» Task instructions
In the data below, which lines contain "search"? List them by copying each one.

-*-

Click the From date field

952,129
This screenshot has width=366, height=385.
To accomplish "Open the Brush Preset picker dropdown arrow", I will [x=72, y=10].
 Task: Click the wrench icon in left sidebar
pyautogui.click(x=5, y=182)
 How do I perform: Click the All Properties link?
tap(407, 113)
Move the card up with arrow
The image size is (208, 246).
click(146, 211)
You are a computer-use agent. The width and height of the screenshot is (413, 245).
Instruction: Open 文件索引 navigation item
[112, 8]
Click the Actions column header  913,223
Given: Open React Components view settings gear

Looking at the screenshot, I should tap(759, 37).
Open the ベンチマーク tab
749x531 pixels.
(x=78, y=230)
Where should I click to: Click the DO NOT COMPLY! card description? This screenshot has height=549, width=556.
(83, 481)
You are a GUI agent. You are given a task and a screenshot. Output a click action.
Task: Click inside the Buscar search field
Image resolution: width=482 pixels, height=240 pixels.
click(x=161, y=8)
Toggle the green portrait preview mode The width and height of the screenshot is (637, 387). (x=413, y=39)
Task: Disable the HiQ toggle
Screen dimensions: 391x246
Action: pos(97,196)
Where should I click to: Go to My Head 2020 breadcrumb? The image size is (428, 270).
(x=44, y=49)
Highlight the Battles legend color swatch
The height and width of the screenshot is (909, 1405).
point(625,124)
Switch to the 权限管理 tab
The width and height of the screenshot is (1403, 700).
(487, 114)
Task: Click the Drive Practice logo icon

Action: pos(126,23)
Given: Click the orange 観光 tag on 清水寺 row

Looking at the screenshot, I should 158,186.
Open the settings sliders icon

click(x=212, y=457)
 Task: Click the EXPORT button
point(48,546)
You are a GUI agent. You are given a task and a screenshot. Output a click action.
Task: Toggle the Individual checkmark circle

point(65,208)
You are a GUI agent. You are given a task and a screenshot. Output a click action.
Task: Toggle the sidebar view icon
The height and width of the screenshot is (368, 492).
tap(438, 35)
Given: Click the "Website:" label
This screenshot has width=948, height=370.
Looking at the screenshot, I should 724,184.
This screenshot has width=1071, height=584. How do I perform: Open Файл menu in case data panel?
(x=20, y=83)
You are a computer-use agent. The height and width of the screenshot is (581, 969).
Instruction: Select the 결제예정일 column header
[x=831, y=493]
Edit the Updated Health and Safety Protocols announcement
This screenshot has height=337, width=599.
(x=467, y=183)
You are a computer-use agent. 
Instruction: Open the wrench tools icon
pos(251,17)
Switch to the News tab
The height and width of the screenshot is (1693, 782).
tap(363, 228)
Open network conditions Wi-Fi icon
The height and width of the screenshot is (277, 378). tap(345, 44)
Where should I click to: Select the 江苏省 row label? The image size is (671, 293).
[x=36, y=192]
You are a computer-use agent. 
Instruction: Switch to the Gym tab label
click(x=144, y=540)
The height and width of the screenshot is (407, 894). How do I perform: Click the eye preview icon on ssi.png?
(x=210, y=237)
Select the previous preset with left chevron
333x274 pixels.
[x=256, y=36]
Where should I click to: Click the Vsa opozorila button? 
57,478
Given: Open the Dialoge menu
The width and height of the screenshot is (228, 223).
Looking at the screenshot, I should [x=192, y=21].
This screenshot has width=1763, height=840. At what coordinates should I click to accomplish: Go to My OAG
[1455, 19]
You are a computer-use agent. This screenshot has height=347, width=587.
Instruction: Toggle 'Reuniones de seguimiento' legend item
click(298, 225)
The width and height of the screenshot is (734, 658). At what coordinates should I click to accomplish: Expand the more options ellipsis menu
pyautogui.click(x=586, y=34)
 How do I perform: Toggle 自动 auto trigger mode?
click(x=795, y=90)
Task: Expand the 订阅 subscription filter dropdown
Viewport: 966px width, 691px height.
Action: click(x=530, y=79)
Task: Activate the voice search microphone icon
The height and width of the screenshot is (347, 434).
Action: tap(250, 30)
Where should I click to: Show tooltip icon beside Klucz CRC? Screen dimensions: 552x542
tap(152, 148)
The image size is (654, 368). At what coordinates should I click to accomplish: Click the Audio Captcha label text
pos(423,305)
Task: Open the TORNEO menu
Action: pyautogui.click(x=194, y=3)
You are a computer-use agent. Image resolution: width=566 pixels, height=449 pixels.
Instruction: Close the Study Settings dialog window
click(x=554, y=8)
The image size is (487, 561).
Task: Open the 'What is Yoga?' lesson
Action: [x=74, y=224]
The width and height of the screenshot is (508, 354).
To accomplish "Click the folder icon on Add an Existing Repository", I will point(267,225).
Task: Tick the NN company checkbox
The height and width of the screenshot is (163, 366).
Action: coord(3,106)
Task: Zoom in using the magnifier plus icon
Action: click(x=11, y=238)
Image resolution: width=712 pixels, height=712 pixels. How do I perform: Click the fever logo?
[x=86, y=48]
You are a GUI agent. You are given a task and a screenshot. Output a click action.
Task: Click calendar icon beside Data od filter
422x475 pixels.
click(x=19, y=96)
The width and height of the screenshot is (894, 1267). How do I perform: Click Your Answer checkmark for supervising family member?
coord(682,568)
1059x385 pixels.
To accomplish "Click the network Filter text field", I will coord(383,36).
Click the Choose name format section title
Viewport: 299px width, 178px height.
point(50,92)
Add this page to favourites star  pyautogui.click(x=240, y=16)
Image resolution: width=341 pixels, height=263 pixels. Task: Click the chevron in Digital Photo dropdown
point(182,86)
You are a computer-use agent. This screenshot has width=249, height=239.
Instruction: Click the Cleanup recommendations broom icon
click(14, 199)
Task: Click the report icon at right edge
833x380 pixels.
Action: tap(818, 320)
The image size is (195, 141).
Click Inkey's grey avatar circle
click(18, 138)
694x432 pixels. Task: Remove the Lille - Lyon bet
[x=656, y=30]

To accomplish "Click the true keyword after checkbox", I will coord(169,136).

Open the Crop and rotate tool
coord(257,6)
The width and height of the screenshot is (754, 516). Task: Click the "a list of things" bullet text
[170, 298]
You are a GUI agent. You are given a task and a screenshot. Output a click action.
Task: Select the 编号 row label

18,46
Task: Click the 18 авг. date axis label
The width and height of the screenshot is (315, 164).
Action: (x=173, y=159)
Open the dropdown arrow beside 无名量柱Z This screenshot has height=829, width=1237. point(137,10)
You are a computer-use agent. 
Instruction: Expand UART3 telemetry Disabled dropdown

-*-

» Answer to the exercise
Task: Click inside the Buscar search field
Task: Activate the voice search microphone icon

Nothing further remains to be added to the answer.